_WORK INSTRUCTION_
Among the entries below, which lines run from the line with "Where should I" through the line with "Task: Click the address 矢田字谷海道53番地"? Retype those, both ends included, exactly and without pictures.

_DATA FOR ANALYSIS_
==================================================

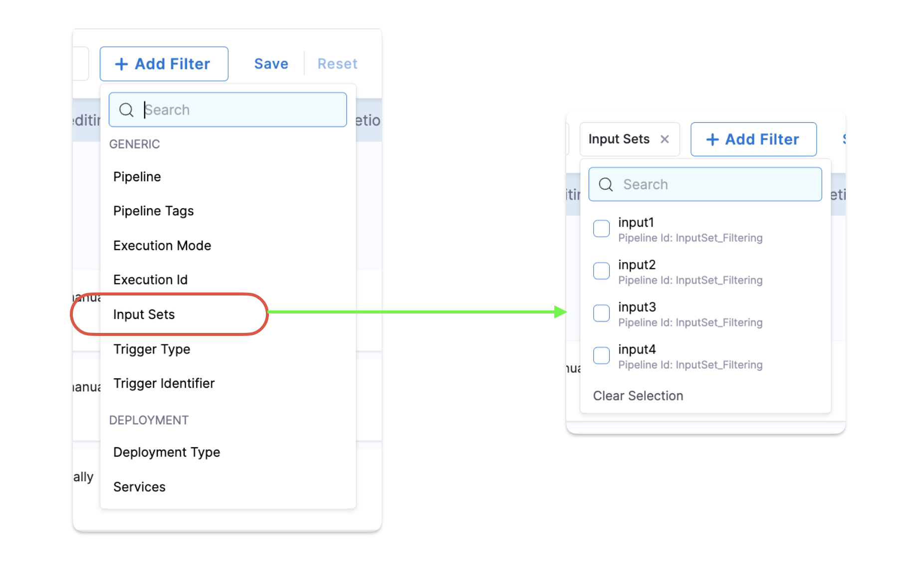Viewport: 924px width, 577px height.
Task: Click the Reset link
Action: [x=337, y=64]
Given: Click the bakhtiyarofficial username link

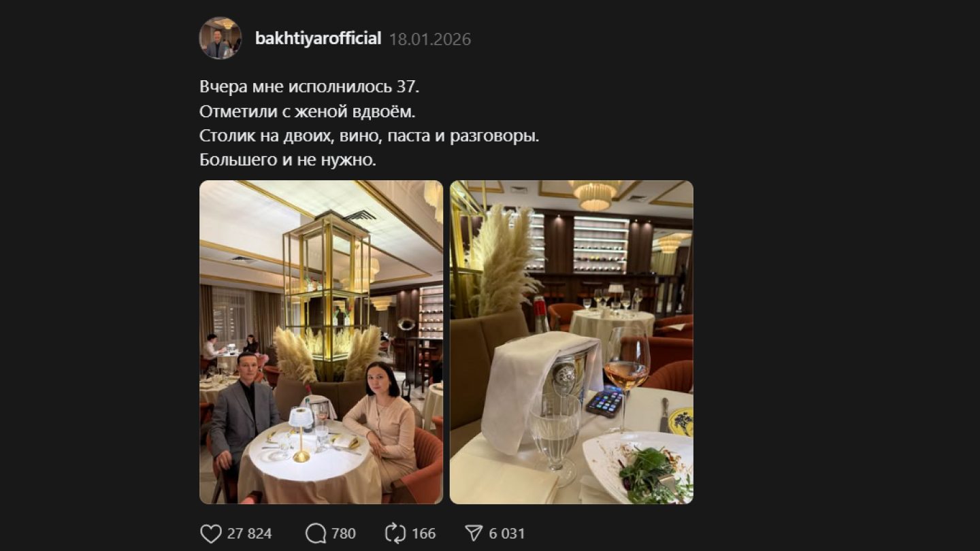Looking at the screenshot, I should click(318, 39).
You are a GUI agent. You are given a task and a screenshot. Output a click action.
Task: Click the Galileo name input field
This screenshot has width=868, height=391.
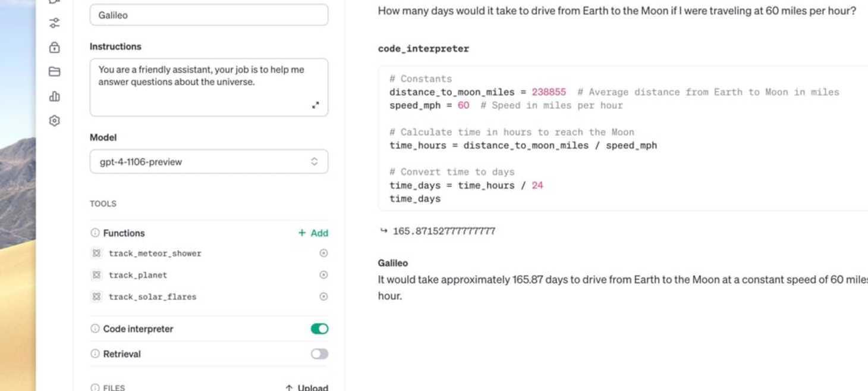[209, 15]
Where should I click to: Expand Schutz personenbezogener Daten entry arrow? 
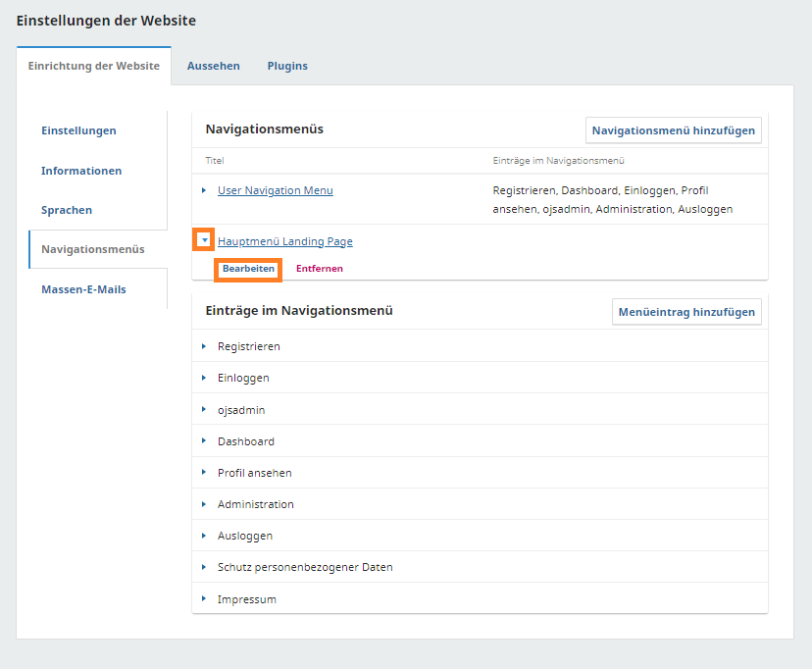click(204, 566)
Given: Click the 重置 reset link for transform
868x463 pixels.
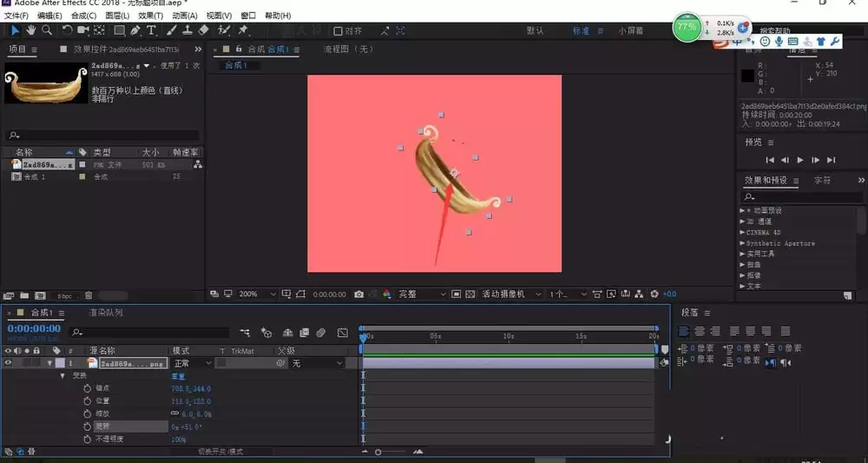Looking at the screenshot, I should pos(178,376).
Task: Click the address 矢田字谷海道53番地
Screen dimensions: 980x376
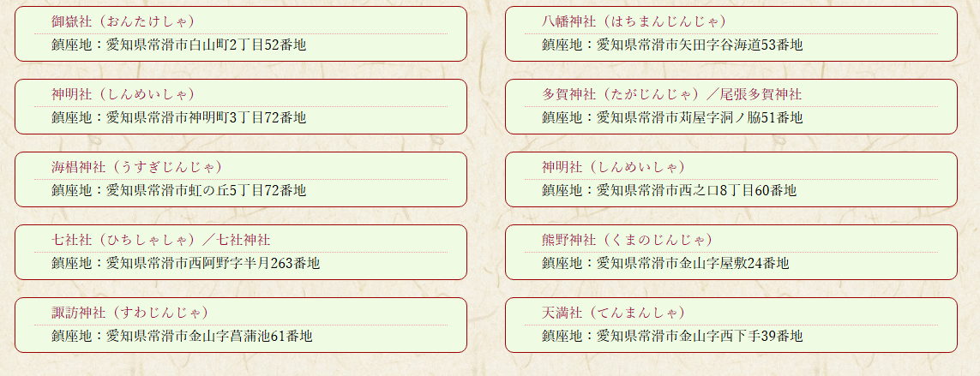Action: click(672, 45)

==================================================

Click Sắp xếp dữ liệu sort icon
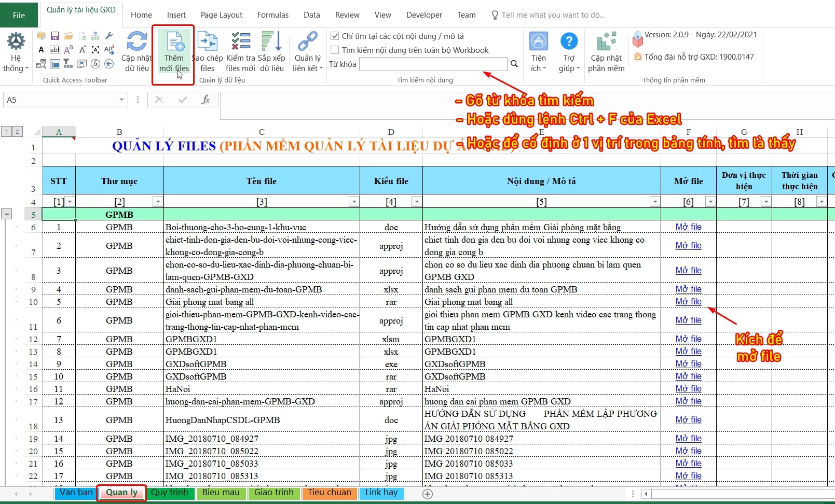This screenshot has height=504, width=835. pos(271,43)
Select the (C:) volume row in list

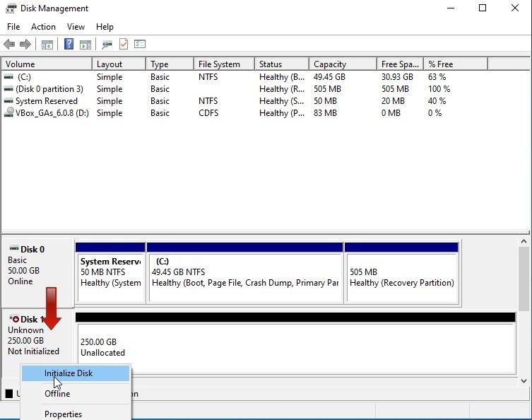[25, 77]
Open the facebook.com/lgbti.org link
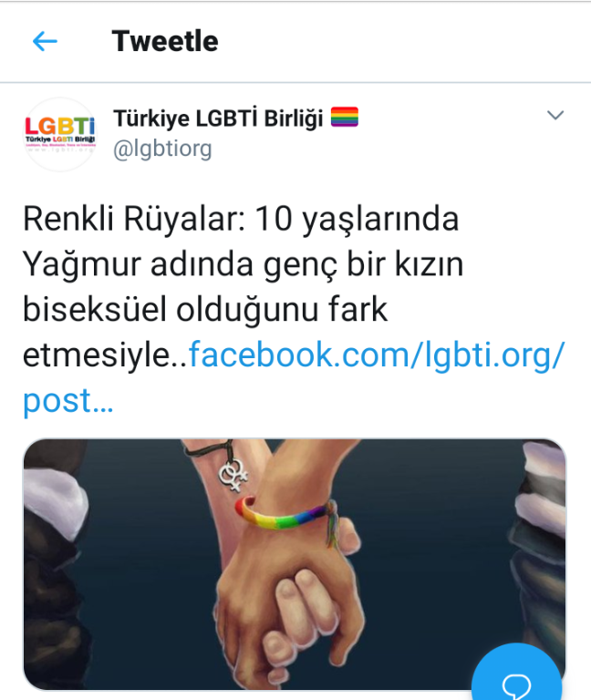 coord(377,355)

==================================================

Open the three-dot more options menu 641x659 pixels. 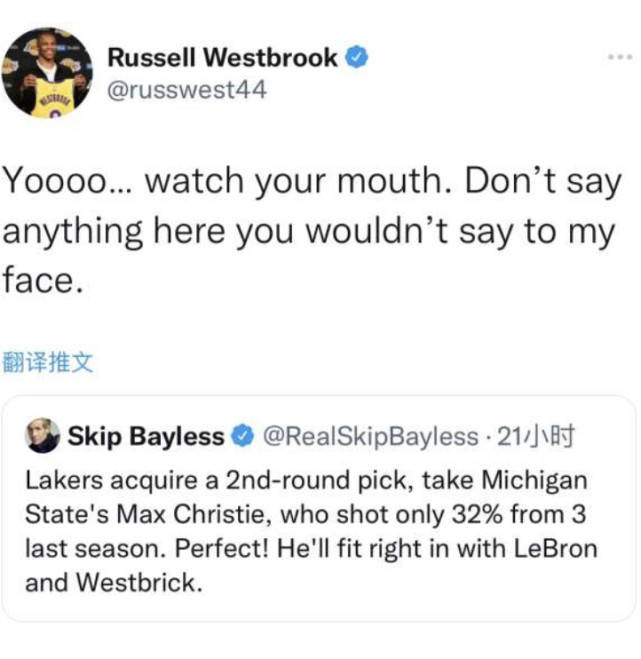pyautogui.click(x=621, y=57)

==================================================

_WRITTEN RESPONSE_
Where should I click to: Expand Schutz personenbezogener Daten entry arrow? 
click(204, 566)
Given: Click the 重置 reset link for transform
868x463 pixels.
Looking at the screenshot, I should pos(178,376).
Task: Click the address 矢田字谷海道53番地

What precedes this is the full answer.